I picked up a KM12VC router off CL a month or so ago, but just managed to find the free time to give it a test drive. Unfortunately I was unable to do such testing because I cannot get a bit into the router.

To the best of my descriptive ability I will say that it seems the 1/2" collet is stuck down in the collet sleeve making it impossible to fit a bit in the machine. Typically the collet would be towards the top of the sleeve and tighten down on the bit as the nut is tighten, but with the nut completely removed the collet is still stuck down there and I cannot figure out how to get it to loosen/raise/remove. Hopefully the way I have described this makes sense to someone? 

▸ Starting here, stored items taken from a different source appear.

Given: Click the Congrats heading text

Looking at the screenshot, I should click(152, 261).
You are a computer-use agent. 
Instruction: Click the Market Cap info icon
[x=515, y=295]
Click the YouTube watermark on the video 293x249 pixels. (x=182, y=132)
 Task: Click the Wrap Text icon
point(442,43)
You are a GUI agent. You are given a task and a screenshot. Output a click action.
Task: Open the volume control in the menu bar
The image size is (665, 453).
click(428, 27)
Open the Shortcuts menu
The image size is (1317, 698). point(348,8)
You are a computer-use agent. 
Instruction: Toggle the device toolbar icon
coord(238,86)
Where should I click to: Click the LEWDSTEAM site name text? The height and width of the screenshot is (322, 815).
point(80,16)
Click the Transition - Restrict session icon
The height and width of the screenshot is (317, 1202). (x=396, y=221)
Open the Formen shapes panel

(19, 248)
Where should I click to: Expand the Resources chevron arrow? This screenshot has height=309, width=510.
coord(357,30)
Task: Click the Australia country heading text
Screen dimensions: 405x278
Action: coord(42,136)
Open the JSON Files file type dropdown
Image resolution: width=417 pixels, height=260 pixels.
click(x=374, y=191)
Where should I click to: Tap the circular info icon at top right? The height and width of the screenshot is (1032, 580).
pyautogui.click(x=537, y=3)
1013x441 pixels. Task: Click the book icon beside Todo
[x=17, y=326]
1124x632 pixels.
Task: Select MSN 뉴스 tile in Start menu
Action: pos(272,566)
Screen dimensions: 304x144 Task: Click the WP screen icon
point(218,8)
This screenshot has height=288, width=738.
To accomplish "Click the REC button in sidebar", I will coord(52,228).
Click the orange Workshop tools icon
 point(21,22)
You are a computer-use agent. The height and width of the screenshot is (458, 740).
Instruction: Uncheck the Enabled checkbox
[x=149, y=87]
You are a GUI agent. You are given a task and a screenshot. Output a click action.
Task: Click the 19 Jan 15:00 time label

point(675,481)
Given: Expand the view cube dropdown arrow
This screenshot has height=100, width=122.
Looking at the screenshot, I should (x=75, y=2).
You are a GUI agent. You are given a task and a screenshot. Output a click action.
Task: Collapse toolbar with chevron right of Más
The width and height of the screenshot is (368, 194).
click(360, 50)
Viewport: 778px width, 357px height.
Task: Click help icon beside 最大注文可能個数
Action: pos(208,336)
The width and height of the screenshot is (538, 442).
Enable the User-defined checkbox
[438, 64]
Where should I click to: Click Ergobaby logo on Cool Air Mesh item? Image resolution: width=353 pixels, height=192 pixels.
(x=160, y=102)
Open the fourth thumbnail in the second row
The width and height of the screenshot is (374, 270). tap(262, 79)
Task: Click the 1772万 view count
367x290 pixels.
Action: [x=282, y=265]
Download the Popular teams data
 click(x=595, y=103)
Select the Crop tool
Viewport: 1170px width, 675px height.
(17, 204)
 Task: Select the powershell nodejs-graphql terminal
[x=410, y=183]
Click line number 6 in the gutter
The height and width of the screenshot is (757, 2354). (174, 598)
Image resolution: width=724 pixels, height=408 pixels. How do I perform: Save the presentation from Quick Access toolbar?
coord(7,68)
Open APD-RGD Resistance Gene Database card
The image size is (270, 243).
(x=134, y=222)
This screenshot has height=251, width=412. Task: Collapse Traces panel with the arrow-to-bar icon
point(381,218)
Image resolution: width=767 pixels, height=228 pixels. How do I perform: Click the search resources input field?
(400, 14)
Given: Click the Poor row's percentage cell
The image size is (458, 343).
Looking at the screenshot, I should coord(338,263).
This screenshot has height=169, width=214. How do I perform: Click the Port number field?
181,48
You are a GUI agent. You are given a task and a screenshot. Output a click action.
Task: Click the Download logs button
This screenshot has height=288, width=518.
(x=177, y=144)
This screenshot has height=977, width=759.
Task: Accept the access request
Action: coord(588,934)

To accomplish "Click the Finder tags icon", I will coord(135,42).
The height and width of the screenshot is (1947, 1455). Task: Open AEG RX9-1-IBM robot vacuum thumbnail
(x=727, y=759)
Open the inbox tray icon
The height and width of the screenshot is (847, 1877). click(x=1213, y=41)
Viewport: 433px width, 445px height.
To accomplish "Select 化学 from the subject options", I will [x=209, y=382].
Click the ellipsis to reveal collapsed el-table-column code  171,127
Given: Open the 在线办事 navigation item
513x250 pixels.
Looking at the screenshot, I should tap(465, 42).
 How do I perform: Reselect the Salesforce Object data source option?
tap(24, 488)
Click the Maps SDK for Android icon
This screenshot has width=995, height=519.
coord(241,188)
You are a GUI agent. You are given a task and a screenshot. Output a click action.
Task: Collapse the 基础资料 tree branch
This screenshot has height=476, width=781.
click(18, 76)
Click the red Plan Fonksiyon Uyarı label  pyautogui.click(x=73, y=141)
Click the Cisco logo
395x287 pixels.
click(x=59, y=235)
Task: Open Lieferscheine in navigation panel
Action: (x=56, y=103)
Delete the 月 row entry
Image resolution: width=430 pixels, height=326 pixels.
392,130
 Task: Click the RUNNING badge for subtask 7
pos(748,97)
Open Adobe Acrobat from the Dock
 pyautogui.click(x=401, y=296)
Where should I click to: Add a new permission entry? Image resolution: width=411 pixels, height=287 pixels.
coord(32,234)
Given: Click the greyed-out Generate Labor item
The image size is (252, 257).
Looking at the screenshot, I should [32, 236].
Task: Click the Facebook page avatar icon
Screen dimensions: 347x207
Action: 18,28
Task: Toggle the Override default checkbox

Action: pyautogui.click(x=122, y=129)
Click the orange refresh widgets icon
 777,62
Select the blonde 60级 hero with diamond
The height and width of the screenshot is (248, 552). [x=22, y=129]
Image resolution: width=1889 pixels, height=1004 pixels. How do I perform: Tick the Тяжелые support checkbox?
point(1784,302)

User danngossman posted what I thought was a similar issue about a month ago but it seems his may have been slightly different and his solution involved a lot of leverage and a pair of pliers which may have now caused him more issues from what I was reading in his thread. I am hoping I dont have to go down the brut force issue as I really dont even see how that will fix it, but the manual doesnt go into enough detail to help with this type of thing so I am stuck.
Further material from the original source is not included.